Where this comes from — the filings, records, and reporting behind it.

  1. 1
    Primary · Company recordDocumented
    On December 14, 2017, 21st Century Fox announced it would spin off its news, sports, and broadcast businesses into a new 'Fox' and combine its film, cable entertainment, and international TV assets with Disney for approximately $52.4 billion in stock. The announcement explicitly described the new Fox as 'a growth company centered on live news and sports brands.'
  2. 2
    SecondaryWidely reported
    The original December 2017 Disney-Fox deal was an all-stock transaction worth approximately $52.4 billion (0.2745 Disney shares per 21CF share). After Comcast mounted an all-cash bid of $65 billion in June 2018, Disney raised its offer to $71.3 billion ($38/share in cash or stock).
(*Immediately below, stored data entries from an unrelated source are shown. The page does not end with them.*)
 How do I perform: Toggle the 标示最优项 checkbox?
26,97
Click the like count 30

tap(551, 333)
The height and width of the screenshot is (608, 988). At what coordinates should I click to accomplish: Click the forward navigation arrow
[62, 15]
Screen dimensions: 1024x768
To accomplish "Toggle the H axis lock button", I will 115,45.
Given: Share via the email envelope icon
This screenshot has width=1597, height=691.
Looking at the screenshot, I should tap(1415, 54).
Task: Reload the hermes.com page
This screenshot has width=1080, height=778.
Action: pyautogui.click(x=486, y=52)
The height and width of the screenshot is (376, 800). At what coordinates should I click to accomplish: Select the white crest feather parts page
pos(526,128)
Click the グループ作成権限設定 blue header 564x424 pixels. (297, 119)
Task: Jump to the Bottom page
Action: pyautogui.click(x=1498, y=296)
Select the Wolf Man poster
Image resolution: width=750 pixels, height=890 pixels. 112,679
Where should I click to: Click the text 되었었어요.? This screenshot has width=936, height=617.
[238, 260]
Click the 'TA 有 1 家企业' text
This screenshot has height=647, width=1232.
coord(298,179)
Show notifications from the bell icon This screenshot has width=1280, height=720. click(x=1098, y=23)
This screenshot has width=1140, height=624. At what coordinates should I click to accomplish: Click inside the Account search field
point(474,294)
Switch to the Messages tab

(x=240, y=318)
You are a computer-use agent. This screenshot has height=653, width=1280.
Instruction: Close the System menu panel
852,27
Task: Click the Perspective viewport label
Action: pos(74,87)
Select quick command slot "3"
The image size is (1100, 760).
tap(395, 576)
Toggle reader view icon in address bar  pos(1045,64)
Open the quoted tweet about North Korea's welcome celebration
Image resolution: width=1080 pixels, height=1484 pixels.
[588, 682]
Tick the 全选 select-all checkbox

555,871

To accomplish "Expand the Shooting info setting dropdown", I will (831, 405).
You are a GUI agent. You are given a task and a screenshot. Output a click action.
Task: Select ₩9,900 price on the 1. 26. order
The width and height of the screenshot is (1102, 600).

Fox shareholders and Disney shareholders approved the amended deal on July 27, 2018.
  3. 3
    Primary · SEC filingDocumented
    The Disney acquisition of 21CF became effective March 20, 2019. Each 21CF share was exchangeable for $51.572626 in cash or 0.4517 Disney shares. Disney also acquired approximately $19.8 billion of 21CF cash and assumed approximately $19.2 billion of 21CF debt, implying a total transaction value of approximately $71 billion.
  4. 4
    Primary · SEC filingDocumented
    On March 19, 2019 — one day before the Disney deal closed — 21st Century Fox distributed to its shareholders all issued and outstanding common stock of Fox Corporation on a pro-rata basis (0.263183 of each 21CF share was exchanged for 1/3 of one Fox Corp share). Fox Corporation became a standalone publicly traded company at that moment.
  5. 5
    Primary · SEC filingDocumented
    Assets spun into Fox Corporation included: Fox Broadcasting Company, Fox Television Stations, Fox News Channel, Fox Business Network, FS1, FS2, Fox Deportes, and the Big Ten Network. Assets sold to Disney included: 20th Century Fox film and TV studios, FX Networks, National Geographic Partners (73% stake), Star India, and 21CF's 30% stake in Hulu. The Fox Sports Networks (regional sports channels) were NOT retained by Fox Corp — they were acquired by Disney and later sold to Sinclair.
  6. 6
    Primary · SEC filingDocumented
    Fox Corporation's first annual 10-K (FY2019) stated its first strategic goal as 'Maintain leading positions in live news, live sports and quality entertainment,' and noted investment in news, sports, and original entertainment programming as areas of distinct competitive advantage. Fox Nation, an OTT streaming service, launched in fiscal 2019.
  7. 7
    SecondaryAttributed to source
    Lachlan Murdoch publicly stated Fox had been 'very happily on the sidelines' of the SVOD streaming wars, had not spent 'billions of dollars propping up an SVOD service,' and had not felt the need to 'artificially put sports into an SVOD service to keep subscription levels up.' This was attributed-to-source at the MoffettNathanson Media and Communications Summit, May 2022.
  8. 8
    SecondaryAttributed to source
    Fox Sports CEO Eric Shanks stated that Rupert and Lachlan Murdoch 'connected the dots' between on-demand streaming and the future of linear television, and that because Fox 'sold off pretty much all of the on-demand assets — the TV studio, the movie studio, a lot of the entertainment cable channels — to Disney,' Fox was positioned as a live-events destination. This is a retrospective attribution of foresight, not a contemporaneous strategic document.